TRY IT:
Check the data underneath for lines holding the word "agent", and state only how many you find.

THE RECORDS:
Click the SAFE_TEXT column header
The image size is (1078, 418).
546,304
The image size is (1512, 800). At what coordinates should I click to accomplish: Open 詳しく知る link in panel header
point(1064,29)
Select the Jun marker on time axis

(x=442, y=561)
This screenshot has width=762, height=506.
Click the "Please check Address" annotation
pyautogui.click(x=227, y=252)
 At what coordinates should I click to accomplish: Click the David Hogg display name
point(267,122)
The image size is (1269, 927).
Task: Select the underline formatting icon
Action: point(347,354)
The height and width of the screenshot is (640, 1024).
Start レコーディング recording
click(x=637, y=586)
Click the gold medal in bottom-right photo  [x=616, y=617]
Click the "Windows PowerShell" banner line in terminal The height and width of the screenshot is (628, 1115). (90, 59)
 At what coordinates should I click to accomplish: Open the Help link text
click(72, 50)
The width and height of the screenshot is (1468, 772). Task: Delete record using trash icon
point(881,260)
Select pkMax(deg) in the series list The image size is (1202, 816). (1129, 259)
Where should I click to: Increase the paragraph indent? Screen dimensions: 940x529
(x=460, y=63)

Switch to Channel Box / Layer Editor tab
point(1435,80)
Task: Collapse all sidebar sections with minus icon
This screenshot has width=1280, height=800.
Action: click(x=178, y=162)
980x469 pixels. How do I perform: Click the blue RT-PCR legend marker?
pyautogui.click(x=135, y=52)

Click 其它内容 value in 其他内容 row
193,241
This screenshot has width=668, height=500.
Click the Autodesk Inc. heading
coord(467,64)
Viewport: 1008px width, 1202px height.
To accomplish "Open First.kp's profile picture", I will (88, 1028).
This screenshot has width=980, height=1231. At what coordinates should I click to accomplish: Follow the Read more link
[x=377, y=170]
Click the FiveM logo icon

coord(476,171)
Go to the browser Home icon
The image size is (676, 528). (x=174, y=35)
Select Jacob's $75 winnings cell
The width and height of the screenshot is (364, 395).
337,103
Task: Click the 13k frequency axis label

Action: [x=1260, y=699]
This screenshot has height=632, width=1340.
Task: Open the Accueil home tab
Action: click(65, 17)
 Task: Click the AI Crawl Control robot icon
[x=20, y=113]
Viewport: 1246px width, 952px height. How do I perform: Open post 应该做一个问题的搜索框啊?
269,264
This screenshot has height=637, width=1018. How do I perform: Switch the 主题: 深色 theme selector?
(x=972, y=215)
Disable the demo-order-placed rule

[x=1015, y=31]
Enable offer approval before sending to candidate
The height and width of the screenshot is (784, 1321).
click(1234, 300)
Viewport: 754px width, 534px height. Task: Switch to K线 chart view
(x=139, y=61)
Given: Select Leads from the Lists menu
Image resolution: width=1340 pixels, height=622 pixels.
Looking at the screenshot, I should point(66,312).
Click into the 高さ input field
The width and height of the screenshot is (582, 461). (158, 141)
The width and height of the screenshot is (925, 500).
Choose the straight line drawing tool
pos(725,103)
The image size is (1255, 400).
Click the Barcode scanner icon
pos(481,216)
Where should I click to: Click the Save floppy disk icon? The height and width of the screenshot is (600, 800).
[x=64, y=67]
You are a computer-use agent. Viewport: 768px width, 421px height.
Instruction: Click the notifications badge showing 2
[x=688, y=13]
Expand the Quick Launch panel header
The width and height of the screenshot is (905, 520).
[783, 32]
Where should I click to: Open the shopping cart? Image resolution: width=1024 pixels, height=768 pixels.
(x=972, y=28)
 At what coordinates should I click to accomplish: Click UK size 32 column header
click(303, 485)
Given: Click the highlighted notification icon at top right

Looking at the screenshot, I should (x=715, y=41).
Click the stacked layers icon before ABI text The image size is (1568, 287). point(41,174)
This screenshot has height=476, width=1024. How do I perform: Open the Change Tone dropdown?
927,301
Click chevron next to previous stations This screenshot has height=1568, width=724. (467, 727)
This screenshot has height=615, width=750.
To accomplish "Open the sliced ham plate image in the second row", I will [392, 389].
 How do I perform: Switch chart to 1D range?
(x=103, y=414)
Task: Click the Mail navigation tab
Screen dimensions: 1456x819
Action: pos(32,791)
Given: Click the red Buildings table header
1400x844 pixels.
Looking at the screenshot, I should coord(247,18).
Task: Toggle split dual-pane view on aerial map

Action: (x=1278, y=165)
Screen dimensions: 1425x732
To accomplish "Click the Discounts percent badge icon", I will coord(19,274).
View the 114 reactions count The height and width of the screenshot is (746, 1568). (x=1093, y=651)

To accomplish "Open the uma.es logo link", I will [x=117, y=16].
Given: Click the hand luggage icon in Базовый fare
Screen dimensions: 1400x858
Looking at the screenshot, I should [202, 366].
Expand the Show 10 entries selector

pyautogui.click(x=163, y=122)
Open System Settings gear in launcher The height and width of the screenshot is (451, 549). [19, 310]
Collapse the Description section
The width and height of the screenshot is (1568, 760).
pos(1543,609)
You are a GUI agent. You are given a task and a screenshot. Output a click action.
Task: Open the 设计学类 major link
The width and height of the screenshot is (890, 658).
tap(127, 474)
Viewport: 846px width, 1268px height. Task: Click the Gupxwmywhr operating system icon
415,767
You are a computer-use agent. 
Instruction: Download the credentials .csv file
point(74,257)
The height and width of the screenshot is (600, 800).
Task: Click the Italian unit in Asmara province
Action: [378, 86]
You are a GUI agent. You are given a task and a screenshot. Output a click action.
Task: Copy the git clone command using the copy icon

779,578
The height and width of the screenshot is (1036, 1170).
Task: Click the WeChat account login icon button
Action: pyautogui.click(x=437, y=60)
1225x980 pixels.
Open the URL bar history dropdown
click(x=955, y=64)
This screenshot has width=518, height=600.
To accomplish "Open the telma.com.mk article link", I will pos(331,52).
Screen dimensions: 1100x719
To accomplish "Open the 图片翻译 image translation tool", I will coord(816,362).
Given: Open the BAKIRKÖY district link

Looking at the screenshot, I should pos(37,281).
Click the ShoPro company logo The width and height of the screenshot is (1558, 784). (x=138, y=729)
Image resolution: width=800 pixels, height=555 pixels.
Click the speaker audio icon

TASK ANSWER:
4